Bild: Auf dem Hertha-Feldherrenhügel: Felix Magath nach seiner Inthronisierung…
Die Grenzen zwischen Realität und Fantasie hat Hertha BSC vergangenen
Montag mit der Verpflichtung von Felix Magath geradezu magisch verschwimmen
lassen. Die Idee von Geschäftsführer Fredi Bobic, den Mann wieder ins
Geschäft zu bringen, der als Prototyp des Schleifers vor einem Jahrzehnt
[1][nach seiner Kündigung beim VfL Wolfsburg] als Auslaufmodell in der Liga
verabschiedet wurde, hat ein kollektives Kneifen insbesondere bei den
Hertha-Fans ausgelöst. Vermutlich hätten sich viele noch am Samstag im
Olympiastadion gefragt, ob das wirklich Felix Magath sein kann, der da auf
der Trainerbank ihren geliebten Klub gegen Hoffenheim dirigiert.
Nun wird der 68-Jährige zu Beginn seiner vielfach mit Spannung erwarteten
Rettungsmission aber gar nicht präsent sein können. Wegen eines
coronapositiven Tests, so informierte der Verein am Donnerstag, wird er
sein neues Team vom Hotel aus, genauer vom Laptop aus, coachen müssen. Es
ist kaum zu glauben, wie fantasievoll auch das Schicksal sein kann. Der
Schleifer Magath startet als Laptoptrainer bei Hertha. Laptoptrainer
wurden bislang diejenigen Kollegen genannt, für die Magath nur Spott übrig
hatte, weil sie statt über Disziplin und Fitness lieber über strategische
Überlegungen dozierten.
Seit geraumer Zeit werden bei Hertha BSC Entscheidungen getroffen, als wäre
der Verein Teilnehmer in einem abgefahrenen Phantasyspiel. Zehnjähriges
Jubiläum etwa feierte jüngst die originelle Eingebung, den damals
73-jährigen Otto Rehhagel mit dem Auftrag Klassenerhalt zu verpflichten,
obwohl er bereits 12 Jahre keine Klubmannschaft mehr trainiert hatte. Der
darauffolgende Abstieg erscheint da fast nebensächlich in der Erinnerung.

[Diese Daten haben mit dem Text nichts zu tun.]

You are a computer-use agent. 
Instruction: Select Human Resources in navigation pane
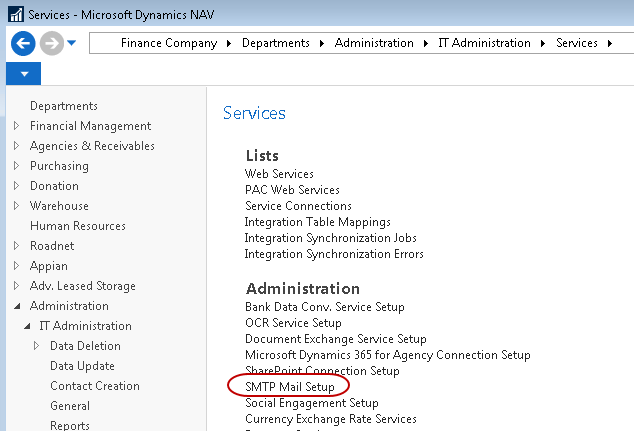point(77,226)
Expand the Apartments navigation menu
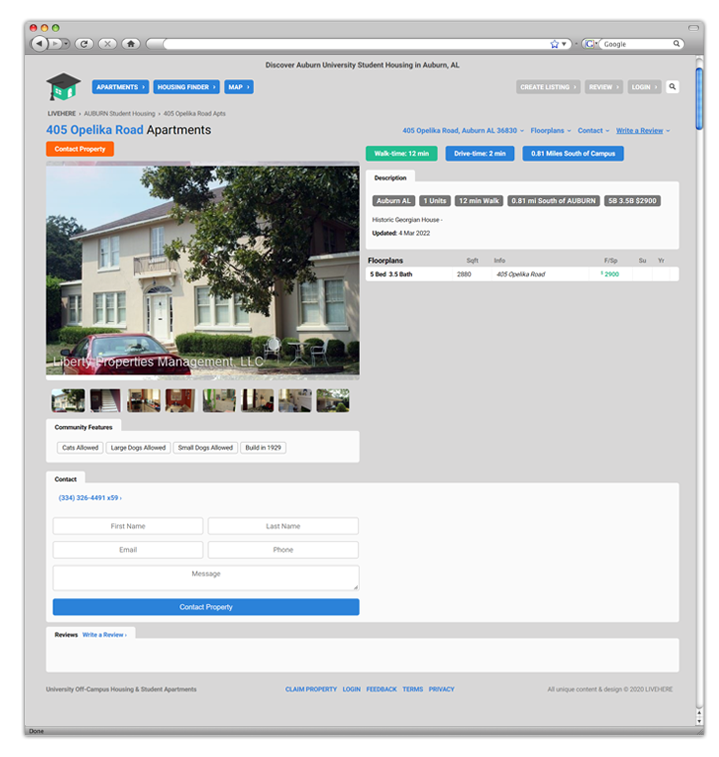 pos(120,87)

Unnachahmlich eigenwillig war auch der Spielzug, Jürgen Klinsmann aus den
USA einfliegen zu lassen. Seine fehlende Erfahrung machte er mit großen
Visionen wett. Er hinterließ vor zwei Jahren [2][nach zehnwöchiger
Dienstzeit] und fast 80 Millionen Euro Transferausgaben ein für den Klub
kompromittierendes Tagebuch und auf Facebook seine Kündigung („HaHoHe, Euer
Jürgen“).
Fredi Bobic, der zu seinem Amtsantritt vergangenen Sommer Vernunft und
Kontinuität anmahnte („Fünf Trainer in zwei Jahren sind einfach zu viel“),
greift nun mit seinem dritten Coach in dieser Saison auf einen Trainertyp
zurück, der in den letzten Jahren nur als Nostalgieinterviewpartner
angefragt wurde. Wenn der Fußball irgendwie zu kompliziert werden schien,
bezeugten Felix Magath alias „Quälix“, Eduard Geyer („Ede Gnadenlos“) …

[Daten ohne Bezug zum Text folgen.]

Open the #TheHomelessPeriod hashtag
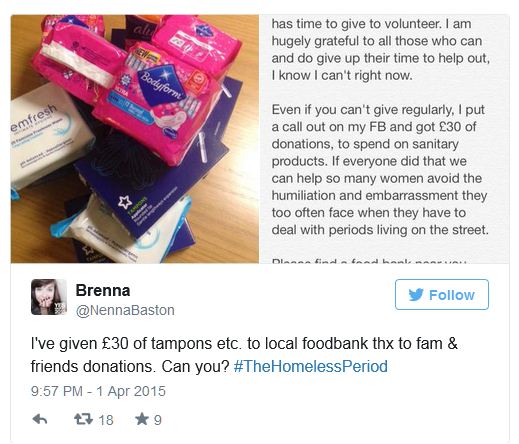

Werner Lorant („Werner Beinhart“) auf Bestellung, dass alles eigentlich
ganz einfach ist. „1860 braucht einen harten Trainer, der auch hart zu sich
selbst ist“, erklärte Lorant etwa unlängst seinem alten Münchner Verein.
## Oberfeldwebel im Trainingsanzug
Für den Profifußball, der zunehmend sensibleren Umgang mit Themen wie etwa
der psychischen Gesundheit pflegt, schienen diese Oberfeldwebel im
Trainingsanzug nicht wirklich mehr vermittelbar. Schalkes Jefferson Farfan
nannte bereits vor zehn Jahren Magaths Methoden „menschlich fragwürdig“.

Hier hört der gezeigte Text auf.